I personally do not have an issue with amorality in cinema (and those who do would do well to read Roger Ebert’s review of the aforementioned Very Bad Things, which applies in absolute totality to this film). I’m all for men in cars accidentally blowing a kid’s head off. But it needs to work. The characters need to be worth a damn, because they’re genuinely engaging, because they fascinate morbidly, because they amuse or if only because they’re too staggeringly cool to look away from.
This film features Rajeev Khandelwal as a truly bad-ass cop — and my favourite moment is one where he kicks an uncompliant auto-rickshaw into action — but the kids who mess up are just either bad or asses. The cast is stronger than the characters they play, flip-flopping inconsistently based on moment, not motivation. Kirti Kulhari’s Tanya lounges back, cool as a frozen daiquiri, and asks Amy “Hollywood, how many men have you slept with?” That distanced iciness is never seen again, and even if this were intentional — considering that her character isn’t as rich than the others and aspires to be something she isn’t, so it could be part of an act — we see too little of this internal struggle for it to count.

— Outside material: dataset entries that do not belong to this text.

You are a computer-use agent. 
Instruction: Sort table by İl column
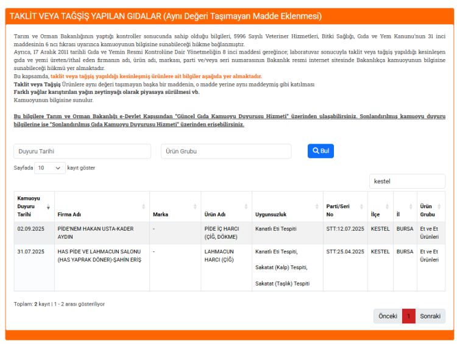404,214
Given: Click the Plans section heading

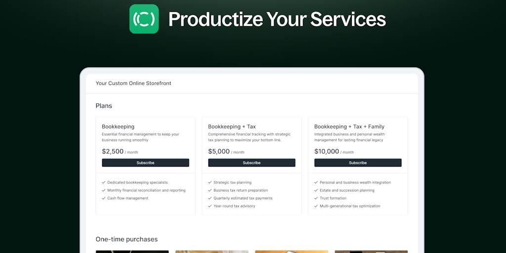Looking at the screenshot, I should click(104, 106).
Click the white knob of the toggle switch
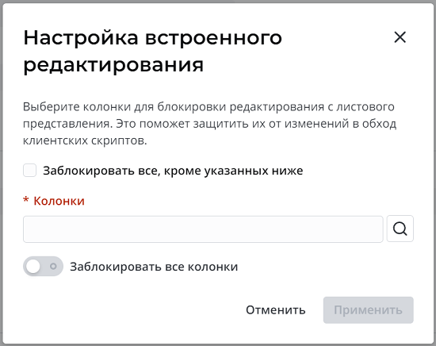Screen dimensions: 436x346 coord(33,267)
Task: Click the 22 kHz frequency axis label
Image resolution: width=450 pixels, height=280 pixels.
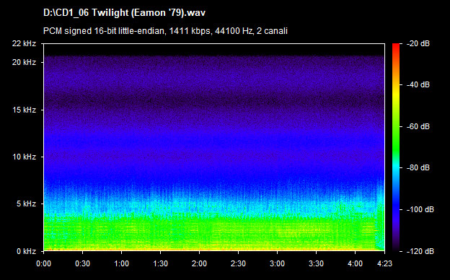Action: click(x=24, y=43)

What we do get to see, over and over again, is a horrible flashback for Kalki’s character, some filicidal malarkey involving mothers and mascara and bathtubs, but all this psychobabble serves to do is slow down the narrative and offer a half-hearted apology for its anti-heroine being a monster. And why the apologies and explanations at all? Why must a film calling itself Shaitan wear bunny ears instead of horns?
That said, the film punctuates its increasingly noisy but wonderfully well-lit predictability with significant quirk. There’s a deliciously snide government official raking couples over the coals with her painstaking, sadistic dissection of divorce forms. There’s a Parsi guy speaking convincingly faltering — but not obviously bad — Hindi. And there’s that tough as coffin-wood cop scared to bits as he touches Koechlin, more than aware he’s hugging a piranha.

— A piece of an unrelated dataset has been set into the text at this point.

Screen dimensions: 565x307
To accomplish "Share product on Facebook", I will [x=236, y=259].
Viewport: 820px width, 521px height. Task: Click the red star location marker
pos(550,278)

And then there’s quirk that just falls flat, like an actress hiding on the stairs flicking a lighter and flashing cleavage while a burkha rests slinkily around her, as if she’s in a b-movie. Oh, and the hero of another Kashyap production showing up in an inspired and wonderfully energetic cameo, which would have worked entirely if the fun sequence — despite a flashback within a flashback gag the writers succumbed to and had fun with, but which doesn’t make sense — wasn’t completely out of place. At a point when a cop has slapped a kid and naivete spills out of every crevice, it isn’t the time for a gag. This film never seems to get that balance.
What helps the film a great deal are the performances. Khandelwal and Raj Kumar Yadav are reliably terrific. Koechlin is an increasingly striking actress we desperately need to see unburdened by a nightmare character. Shiv Pandit shows an interesting, seething screen presence, Neil Bhoopalam fumbles adequately, but it is Devaiya’s Karan Choudhary who lives out on a limb and leads this bunch by the scruffs of their necks. KC And The Moonshine Band.
And yet, because of the imbalance, the film feels longer than its two-hour running time. When Shaitan sets up a call to action, it chooses instead to do nothing, save a line of blow in scarlet light (despite cocaine being anything but a slow-motion substance). There are some crackling chases, but they each feel stretched beyond their limits. Just like the film’s anti-heroine, the kind of girl for whom Mother Superior *should* jump the gun.
In the end, it’s all flash. This Shaitan is more SprayTan than Satan, staring us down and daring us to look away. Who blinks first? We do. Several times over.